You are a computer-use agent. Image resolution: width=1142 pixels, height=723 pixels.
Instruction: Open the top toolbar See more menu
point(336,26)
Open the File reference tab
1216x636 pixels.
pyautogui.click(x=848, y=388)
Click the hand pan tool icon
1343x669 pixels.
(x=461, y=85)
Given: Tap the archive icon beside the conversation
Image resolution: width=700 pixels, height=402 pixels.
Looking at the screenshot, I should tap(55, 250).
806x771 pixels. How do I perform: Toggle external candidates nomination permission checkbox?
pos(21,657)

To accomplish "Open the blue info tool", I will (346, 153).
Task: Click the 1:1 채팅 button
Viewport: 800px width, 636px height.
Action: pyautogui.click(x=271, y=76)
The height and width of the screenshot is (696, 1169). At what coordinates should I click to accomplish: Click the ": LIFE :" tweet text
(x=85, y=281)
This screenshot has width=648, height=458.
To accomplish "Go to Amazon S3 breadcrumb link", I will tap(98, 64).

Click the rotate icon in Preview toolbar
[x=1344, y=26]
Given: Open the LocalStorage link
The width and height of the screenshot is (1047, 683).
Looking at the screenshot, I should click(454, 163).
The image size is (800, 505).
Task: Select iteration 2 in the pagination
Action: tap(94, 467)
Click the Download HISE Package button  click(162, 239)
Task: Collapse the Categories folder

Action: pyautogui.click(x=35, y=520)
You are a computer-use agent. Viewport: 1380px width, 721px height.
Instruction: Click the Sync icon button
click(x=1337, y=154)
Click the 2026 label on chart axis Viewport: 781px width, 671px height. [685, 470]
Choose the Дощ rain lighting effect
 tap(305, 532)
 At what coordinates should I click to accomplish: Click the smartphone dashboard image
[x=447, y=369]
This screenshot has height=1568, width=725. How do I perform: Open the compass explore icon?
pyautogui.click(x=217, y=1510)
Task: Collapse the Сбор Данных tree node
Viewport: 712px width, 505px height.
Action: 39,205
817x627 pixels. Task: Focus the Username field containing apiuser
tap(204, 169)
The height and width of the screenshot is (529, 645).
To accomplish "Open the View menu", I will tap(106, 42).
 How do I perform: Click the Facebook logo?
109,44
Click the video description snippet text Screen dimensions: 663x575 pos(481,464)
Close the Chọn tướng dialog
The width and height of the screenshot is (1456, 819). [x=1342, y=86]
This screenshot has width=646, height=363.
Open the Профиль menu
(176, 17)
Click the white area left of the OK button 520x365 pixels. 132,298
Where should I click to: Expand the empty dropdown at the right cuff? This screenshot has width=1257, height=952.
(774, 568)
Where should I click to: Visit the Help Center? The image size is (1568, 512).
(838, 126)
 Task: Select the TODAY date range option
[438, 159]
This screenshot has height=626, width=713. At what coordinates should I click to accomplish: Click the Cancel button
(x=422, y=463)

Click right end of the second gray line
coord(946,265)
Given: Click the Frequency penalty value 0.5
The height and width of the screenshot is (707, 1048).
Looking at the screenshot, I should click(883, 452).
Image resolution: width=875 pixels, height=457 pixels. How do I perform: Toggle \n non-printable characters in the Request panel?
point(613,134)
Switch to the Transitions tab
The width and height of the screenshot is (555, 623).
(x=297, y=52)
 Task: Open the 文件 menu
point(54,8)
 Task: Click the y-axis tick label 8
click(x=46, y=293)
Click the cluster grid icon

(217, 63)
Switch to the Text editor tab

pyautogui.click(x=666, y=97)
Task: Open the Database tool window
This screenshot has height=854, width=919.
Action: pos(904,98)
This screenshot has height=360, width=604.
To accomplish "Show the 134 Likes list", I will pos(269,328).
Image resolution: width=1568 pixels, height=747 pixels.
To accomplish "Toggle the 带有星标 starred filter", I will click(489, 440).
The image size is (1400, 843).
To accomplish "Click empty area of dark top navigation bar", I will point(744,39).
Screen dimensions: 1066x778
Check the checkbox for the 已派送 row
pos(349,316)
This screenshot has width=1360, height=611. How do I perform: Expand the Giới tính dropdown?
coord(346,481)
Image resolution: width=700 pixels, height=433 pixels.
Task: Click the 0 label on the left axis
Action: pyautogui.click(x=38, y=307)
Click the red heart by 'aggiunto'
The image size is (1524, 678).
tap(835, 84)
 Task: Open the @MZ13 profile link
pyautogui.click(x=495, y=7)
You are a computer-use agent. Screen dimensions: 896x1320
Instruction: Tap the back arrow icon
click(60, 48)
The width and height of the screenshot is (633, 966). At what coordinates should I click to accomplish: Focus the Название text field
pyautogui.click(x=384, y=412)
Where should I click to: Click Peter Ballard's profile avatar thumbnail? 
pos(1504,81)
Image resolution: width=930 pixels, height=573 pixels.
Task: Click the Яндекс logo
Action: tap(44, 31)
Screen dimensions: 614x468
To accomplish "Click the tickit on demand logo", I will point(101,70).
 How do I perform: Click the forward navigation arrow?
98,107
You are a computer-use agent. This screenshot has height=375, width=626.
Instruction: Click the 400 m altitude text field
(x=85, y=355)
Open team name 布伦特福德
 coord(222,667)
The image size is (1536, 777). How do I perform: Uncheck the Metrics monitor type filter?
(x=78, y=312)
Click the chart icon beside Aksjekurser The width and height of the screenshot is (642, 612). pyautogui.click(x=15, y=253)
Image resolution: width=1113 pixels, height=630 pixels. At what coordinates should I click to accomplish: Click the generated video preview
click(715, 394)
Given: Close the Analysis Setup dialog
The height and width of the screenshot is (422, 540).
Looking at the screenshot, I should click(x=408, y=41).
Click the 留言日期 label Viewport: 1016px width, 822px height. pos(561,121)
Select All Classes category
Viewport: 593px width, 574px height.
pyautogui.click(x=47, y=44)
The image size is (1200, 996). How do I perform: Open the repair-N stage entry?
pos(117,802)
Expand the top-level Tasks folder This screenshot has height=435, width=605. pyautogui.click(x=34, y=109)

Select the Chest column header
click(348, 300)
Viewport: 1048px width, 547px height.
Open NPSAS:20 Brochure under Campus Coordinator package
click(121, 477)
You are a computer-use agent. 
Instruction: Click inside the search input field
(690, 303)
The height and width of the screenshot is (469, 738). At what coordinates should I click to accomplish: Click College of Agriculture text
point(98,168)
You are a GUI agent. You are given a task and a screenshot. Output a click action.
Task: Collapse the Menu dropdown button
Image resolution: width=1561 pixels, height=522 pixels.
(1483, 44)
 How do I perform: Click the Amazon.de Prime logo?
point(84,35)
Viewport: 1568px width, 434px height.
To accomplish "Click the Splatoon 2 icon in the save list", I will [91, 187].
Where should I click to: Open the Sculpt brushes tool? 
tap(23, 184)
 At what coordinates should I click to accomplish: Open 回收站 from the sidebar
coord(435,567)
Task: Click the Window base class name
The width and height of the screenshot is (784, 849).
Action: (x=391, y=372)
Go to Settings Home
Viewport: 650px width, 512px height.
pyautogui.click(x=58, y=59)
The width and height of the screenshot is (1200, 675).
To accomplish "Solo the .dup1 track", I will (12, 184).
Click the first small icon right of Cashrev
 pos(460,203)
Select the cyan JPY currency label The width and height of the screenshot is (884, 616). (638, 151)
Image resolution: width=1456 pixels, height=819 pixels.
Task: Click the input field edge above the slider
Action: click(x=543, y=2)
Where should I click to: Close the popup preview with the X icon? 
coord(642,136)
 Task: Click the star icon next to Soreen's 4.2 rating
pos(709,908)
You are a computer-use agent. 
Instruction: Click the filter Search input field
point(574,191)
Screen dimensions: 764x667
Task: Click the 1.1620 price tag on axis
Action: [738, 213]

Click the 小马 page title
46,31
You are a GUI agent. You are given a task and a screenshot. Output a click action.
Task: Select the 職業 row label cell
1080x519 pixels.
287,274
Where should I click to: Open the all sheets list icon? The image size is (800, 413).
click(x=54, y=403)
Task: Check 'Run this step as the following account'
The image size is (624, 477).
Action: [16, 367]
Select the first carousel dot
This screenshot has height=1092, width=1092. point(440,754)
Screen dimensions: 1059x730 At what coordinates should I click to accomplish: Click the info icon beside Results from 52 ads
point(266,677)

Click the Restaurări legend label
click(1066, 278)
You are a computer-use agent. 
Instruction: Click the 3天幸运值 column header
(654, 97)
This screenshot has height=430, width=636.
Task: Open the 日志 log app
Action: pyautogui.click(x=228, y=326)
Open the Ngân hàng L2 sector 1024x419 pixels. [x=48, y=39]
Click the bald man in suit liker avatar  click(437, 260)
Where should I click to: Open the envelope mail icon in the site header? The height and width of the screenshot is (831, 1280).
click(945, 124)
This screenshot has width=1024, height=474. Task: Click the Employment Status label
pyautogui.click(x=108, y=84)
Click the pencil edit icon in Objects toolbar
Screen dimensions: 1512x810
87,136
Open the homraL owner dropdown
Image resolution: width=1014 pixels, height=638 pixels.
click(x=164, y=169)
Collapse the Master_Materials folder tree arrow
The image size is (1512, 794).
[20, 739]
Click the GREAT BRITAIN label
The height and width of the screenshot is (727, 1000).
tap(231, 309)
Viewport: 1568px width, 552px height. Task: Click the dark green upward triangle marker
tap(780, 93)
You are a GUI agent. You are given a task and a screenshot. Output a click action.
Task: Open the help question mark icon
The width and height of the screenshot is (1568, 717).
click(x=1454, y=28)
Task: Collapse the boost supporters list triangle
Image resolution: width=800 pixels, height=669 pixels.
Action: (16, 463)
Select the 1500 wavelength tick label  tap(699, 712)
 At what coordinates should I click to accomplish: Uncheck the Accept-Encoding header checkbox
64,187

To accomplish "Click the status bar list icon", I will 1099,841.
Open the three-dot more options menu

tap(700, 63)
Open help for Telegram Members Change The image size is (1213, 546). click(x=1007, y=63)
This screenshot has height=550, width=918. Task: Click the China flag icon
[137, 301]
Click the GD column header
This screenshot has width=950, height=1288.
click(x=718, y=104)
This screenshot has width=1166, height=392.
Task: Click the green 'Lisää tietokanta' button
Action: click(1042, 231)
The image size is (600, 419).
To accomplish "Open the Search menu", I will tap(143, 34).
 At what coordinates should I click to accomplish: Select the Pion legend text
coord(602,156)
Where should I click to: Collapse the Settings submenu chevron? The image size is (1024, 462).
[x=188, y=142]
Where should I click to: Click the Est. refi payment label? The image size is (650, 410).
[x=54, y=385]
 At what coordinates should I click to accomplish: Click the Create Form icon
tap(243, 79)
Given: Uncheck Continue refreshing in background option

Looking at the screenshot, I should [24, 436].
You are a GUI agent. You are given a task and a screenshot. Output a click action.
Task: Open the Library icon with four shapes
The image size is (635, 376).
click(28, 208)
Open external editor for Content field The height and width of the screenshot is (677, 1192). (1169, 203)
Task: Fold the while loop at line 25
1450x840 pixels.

···

== Problem ==
Wherever the string "chart" occurs in the records, copy the line it is in.

== Solution to the exercise ==
Click the 2026 label on chart axis Viewport: 781px width, 671px height. [685, 470]
Click the chart icon beside Aksjekurser The width and height of the screenshot is (642, 612). pyautogui.click(x=15, y=253)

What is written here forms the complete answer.